La candidat libéral des Îles-de-la-Madeleine, Gil Thériault, affirme être surpris du refus de la STQ dans le dossier. Il déclare qu’un gouvernement libéral mandaterait la société d’État afin de poursuivre les discussions avec la CTMA.

Je pense que la base de ce projet-là est très, très solide, estime M. Thériault.

Gil Thériaul regarde directement vers la caméraGil Thériault sougline que le PLQ souhaite améliorer la flotte de navires de relève du Québec. (Photo d’archives) Photo : Radio-Canada / Roxanne Langlois

 

De son côté, le candidat péquiste et actuel député des Îles-de-la-Madeleine, Joël Arseneau, indique par courriel que le chef du Parti québécois est très conscient des spécificités de l’archipel et sensible aux enjeux liés à l’insularité.

Il est clair qu’un éventuel gouvernement du Parti québécois étudiera avec rigueur et sérieux tout projet susceptible d’améliorer ou de consolider la desserte maritime des Îles-de-la-Madeleine, écrit M. Arseneau.

Ce dernier souligne toutefois que la proposition soumise à la STQ par la CTMA n’a jamais été portée à son attention et qu’il en ignore le contenu.
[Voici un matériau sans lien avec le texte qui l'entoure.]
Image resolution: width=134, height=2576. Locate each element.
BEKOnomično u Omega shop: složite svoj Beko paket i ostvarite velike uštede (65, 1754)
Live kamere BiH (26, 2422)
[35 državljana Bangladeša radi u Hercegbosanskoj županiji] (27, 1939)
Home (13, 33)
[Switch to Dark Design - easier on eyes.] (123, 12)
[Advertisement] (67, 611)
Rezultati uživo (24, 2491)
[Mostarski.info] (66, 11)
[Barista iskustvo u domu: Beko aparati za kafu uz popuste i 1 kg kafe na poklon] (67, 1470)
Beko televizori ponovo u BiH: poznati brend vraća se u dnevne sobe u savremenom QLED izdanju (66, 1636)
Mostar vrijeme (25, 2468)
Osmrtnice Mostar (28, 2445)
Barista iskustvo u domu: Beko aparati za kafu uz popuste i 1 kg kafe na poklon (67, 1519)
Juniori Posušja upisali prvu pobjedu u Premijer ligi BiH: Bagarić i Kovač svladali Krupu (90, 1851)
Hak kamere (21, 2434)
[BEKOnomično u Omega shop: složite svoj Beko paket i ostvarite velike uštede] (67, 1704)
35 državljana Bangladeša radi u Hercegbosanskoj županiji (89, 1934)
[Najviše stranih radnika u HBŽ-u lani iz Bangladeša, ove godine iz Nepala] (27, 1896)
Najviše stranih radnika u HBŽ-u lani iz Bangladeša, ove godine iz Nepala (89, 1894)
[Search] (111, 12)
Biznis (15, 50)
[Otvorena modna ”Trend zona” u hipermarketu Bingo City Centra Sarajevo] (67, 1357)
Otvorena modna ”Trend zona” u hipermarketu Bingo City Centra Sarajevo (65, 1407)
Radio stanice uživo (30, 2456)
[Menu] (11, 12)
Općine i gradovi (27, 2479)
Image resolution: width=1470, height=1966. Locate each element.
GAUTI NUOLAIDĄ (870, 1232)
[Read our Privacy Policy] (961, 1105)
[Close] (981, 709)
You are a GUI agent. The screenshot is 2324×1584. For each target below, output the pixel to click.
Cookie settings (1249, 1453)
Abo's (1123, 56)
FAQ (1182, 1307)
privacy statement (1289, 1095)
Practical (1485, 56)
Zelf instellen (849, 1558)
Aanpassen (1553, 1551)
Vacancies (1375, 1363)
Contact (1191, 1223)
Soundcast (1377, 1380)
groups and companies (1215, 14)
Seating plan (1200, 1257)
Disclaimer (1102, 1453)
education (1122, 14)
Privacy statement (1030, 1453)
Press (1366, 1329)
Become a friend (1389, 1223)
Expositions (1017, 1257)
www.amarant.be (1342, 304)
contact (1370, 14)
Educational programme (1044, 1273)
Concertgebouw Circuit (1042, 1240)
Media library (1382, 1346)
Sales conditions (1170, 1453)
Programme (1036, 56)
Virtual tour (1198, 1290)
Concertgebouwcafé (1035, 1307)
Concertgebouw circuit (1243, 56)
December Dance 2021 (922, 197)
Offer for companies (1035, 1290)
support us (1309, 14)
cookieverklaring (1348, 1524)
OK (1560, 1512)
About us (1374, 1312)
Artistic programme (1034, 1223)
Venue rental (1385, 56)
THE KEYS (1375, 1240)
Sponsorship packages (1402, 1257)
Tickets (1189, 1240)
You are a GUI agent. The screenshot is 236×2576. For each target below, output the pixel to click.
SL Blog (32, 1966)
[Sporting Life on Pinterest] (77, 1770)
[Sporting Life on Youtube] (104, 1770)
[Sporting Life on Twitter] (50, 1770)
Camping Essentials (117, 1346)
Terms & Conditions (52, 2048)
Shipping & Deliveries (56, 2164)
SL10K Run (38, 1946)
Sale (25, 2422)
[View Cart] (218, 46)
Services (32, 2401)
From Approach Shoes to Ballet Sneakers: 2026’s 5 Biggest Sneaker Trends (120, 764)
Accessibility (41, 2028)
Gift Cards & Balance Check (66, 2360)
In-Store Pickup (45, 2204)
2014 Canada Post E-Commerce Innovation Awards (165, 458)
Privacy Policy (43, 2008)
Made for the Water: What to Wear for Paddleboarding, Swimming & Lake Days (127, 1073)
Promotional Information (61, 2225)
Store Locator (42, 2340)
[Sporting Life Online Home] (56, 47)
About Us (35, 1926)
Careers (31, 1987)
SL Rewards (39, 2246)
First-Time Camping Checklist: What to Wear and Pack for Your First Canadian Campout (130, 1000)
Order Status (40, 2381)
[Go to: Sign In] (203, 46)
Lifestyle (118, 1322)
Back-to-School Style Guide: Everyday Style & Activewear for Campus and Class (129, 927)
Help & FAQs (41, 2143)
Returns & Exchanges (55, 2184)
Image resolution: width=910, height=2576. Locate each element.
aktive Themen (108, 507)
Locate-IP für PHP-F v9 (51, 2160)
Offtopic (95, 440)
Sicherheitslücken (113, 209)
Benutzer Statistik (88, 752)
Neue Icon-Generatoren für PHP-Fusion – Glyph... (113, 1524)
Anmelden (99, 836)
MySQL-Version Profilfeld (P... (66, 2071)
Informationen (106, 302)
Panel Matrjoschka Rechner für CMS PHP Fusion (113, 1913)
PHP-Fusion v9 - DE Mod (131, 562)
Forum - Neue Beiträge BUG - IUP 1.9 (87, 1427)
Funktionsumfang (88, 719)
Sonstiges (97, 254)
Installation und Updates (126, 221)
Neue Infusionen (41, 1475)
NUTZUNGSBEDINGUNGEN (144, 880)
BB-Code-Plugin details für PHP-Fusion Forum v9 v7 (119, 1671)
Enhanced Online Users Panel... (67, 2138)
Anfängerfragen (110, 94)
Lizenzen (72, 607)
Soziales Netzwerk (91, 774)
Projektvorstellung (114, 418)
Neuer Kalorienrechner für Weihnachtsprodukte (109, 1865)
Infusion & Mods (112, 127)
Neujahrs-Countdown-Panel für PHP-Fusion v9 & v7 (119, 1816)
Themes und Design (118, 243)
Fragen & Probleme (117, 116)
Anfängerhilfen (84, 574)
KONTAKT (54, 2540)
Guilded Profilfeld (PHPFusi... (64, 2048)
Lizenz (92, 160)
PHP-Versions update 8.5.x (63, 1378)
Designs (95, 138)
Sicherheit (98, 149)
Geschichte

Il invite d’ailleurs la coopérative madelinienne à lui présenter le détail de son projet au lendemain de l’élection.

Joël Arseneau à l'Assemblée nationaleLe candidat péquiste et actuel député des Îles-de-la-Madeleine, Joël Arseneau, dit être « on ne peut plus conscient du caractère essentiel et crucial de la desserte maritime des Îles-de-la-Madeleine ». (Photo d’archives) Photo : Radio-Canada / Sylvain Roy Roussel

Un navire loué pour la cale sèche de janvier

Par ailleurs, faute d’avoir pu acquérir un navire de relève, la CTMA négocie la location d’un bateau pour assurer le maintien du lien maritime entre l’Île-du-Prince-Édouard et Cap-aux-Meules, durant l’arrêt technique du Madeleine II prévu pour le début 2027.

Le traversier entrera en cale sèche au chantier naval des Méchins en janvier.

L’option de louer un bateau à court terme est donc celle qui est priorisée par la coopérative, à moins de cinq mois de l’arrêt technique.

À court terme, on est en bonne voie de trouver une alternative temporaire pour le mois de janvier.

Une citation de Emmanuel Aucoin, directeur général de la CTMA

M. Aucoin affirme que des discussions sérieuses sont en cours pour conclure un contrat de location, sans toutefois révéler le bateau ciblé.

On a des ententes de principe, mais les négociations se poursuivent, affirme-t-il.